Augmentation of Circulating Follicular Helper T Cells and Their Impact on Autoreactive B Cells in Myasthenia Gravis.

作者信息

Zhang Cun-Jin, Gong Ye, Zhu Wenli, Qi Yuan, Yang Chun-Sheng, Fu Ying, Chang Guoqiang, Li Yujing, Shi Samuel, Wood Kristofer, Ladha Shafeeq, Shi Fu-Dong, Liu Qiang, Yan Yaping

机构信息

Department of Neurology, Tianjin Neurological Institute, Tianjin Medical University General Hospital, Tianjin 300052, China; and Department of Neurology, Barrow Neurological Institute, St. Joseph's Hospital and Medical Center, Phoenix, AZ 85013.
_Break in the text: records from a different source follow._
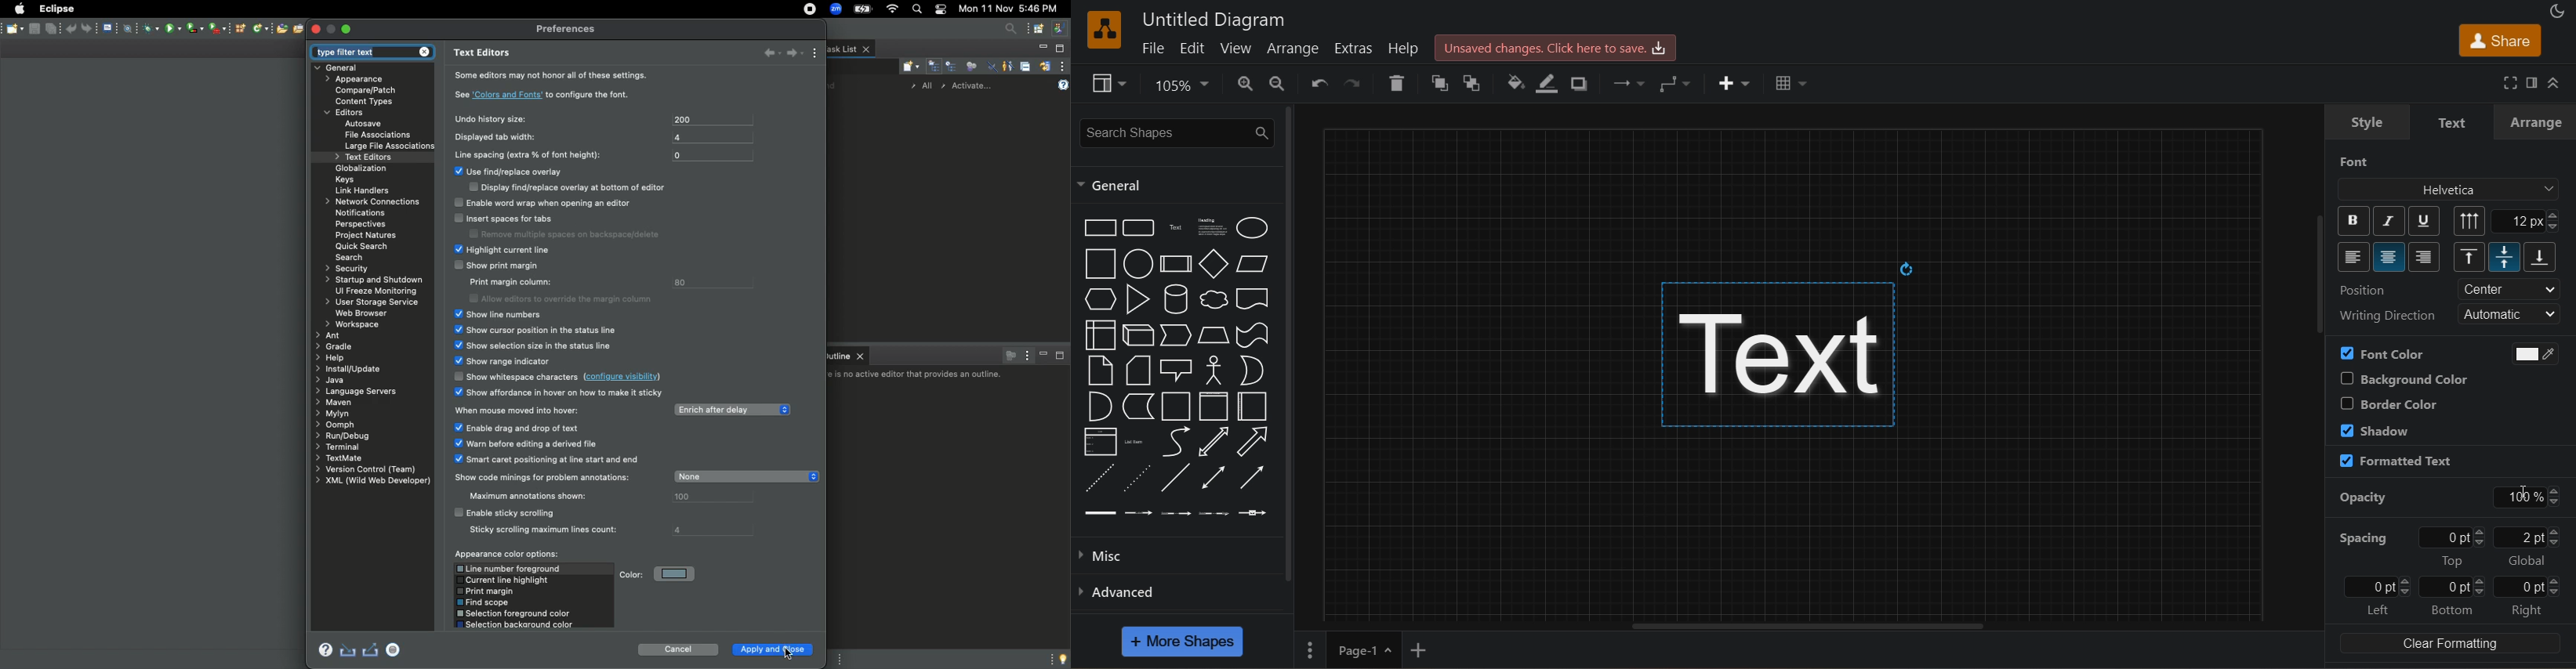  What do you see at coordinates (1174, 555) in the screenshot?
I see `misc` at bounding box center [1174, 555].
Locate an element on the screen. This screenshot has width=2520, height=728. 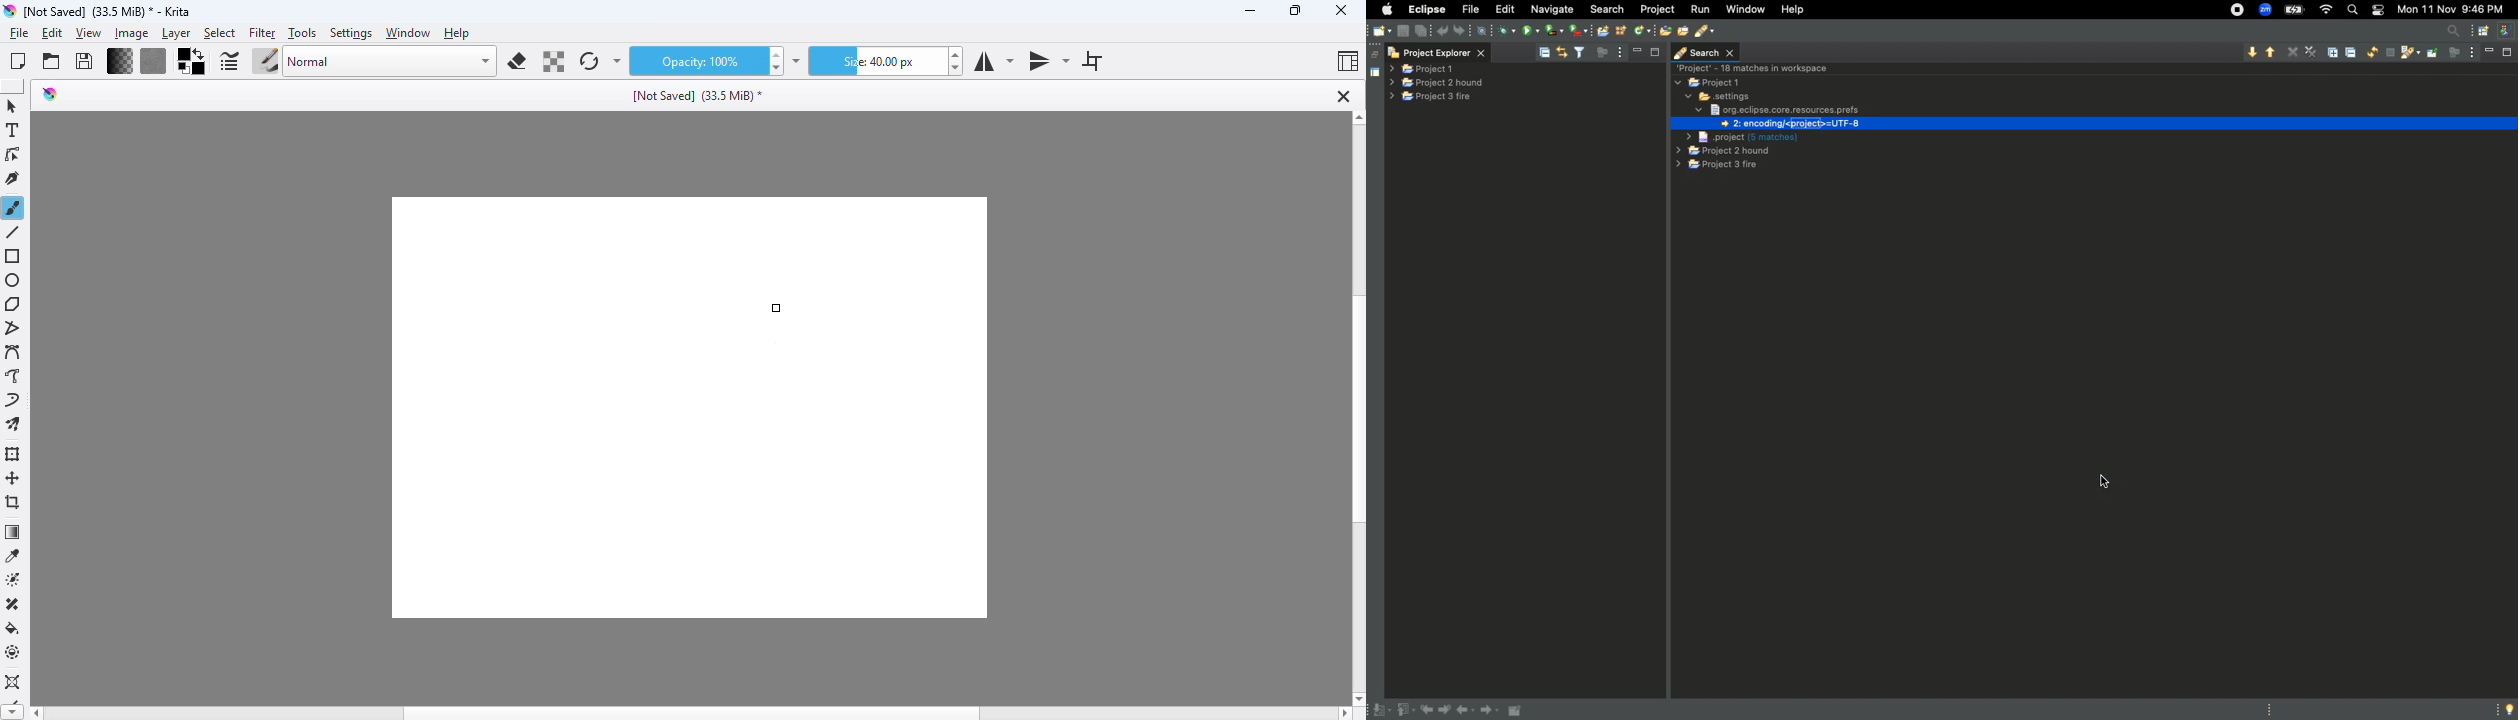
fill patterns is located at coordinates (154, 62).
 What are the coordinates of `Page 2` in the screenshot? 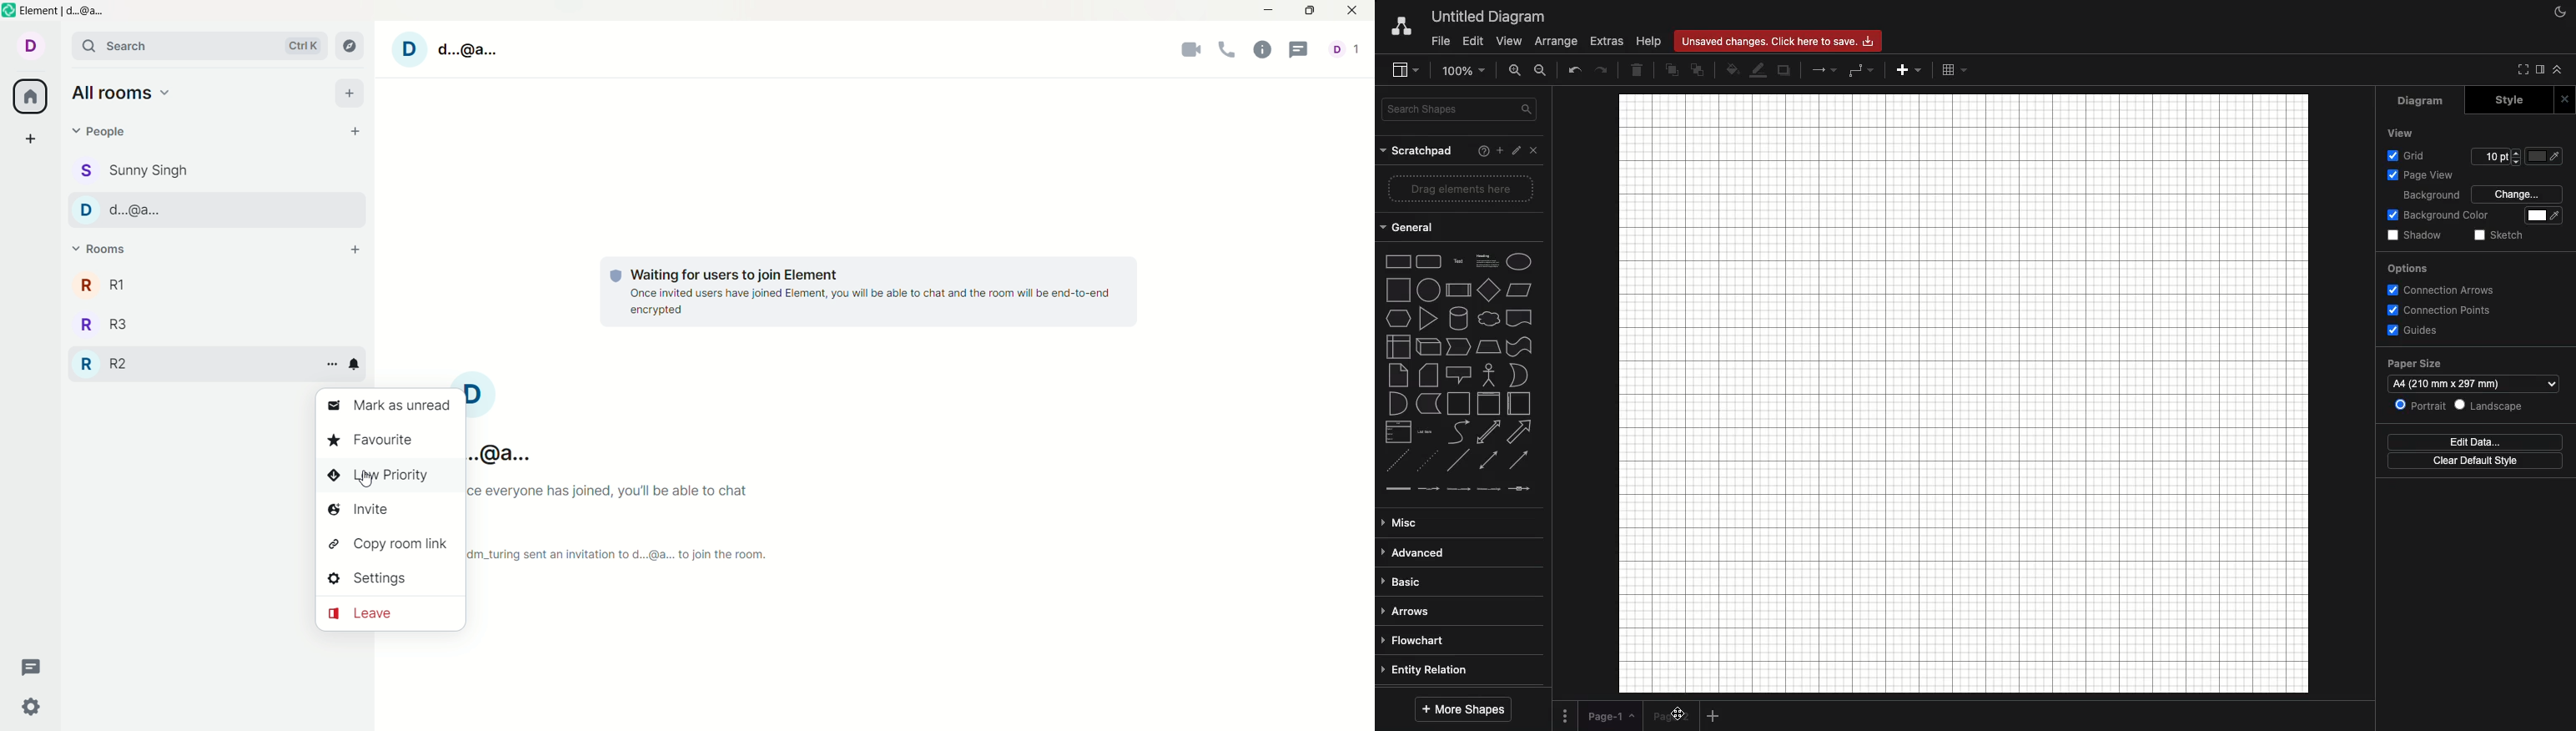 It's located at (1666, 717).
Department of Neurology, Tianjin Neurological Institute, Tianjin Medical University General Hospital, Tianjin 300052, China; and.

出版信息

J Immunol. 2016 Oct 1;197(7):2610-7. doi: 10.4049/jimmunol.1500725. Epub 2016 Aug 19.

Abstract

Myasthenia gravis (MG) is a chronic humoral immunity-mediated autoimmune disorder of the neuromuscular junction characterized by muscle weakness. Follicular helper T (Tfh) cells may be the key Th cell subset that promotes MG development, as their major function is helping B cell activation and Ab production. Aberrance of thymus-derived Tfh cells might be implicated in autoimmune diseases including MG; just how circulating Tfh cells, especially those from patients with a normal thymus, contribute to MG pathogenesis remains to be uncovered. In this article, we characterize a population of circulating CD4(+)CXCR5(+)PD-1(+) Tfh cells in ocular and generalized MG patients without thymic abnormalities and demonstrate that the circulating Tfh cells are significantly enriched in generalized MG patients but not in ocular MG patients compared with healthy subjects, whereas a proportion of follicular regulatory T cells decreased in MG patients. In addition, the frequency of plasma cells and B cells was higher and the serum levels of IL-6/IL-21 were also elevated in these MG patients. The activated Tfh1 and Tfh17 in Tfh cells are the major source for IL-21 production in MG patients. A strong correlation between Tfh cells and the plasma cell frequency and anti-acetylcholine receptor Ab titers was evident in generalized MG patients. In particular, we found that Tfh cells derived from MG patients promoted B cells to produce Abs in an IL-21 signaling-dependent manner. Collectively, our results suggest that circulating Tfh cells may act on autoreactive B cells and thus contribute to the development of MG in patients without thymic abnormalities.

摘要

重症肌无力(MG)是一种慢性体液免疫介导的神经肌肉接头自身免疫性疾病,其特征为肌肉无力。滤泡辅助性T(Tfh)细胞可能是促进MG发展的关键Th细胞亚群,因为它们的主要功能是帮助B细胞活化和抗体产生。胸腺来源的Tfh细胞异常可能与包括MG在内的自身免疫性疾病有关;循环Tfh细胞,尤其是来自胸腺正常患者的循环Tfh细胞如何参与MG发病机制仍有待揭示。在本文中,我们对无胸腺异常的眼肌型和全身型MG患者的循环CD4(+)CXCR5(+)PD-1(+) Tfh细胞群体进行了表征,并证明与健康受试者相比,全身型MG患者的循环Tfh细胞显著富集,而眼肌型MG患者则不然,而MG患者中一部分滤泡调节性T细胞减少。此外,这些MG患者的浆细胞和B细胞频率更高,血清IL-6/IL-21水平也升高。Tfh细胞中活化的Tfh1和Tfh17是MG患者IL-21产生的主要来源。在全身型MG患者中,Tfh细胞与浆细胞频率和抗乙酰胆碱受体抗体滴度之间存在明显的相关性。特别是,我们发现来自MG患者的Tfh细胞以IL-21信号依赖的方式促进B细胞产生抗体。总体而言,我们的结果表明,循环Tfh细胞可能作用于自身反应性B细胞,从而促进无胸腺异常患者的MG发展。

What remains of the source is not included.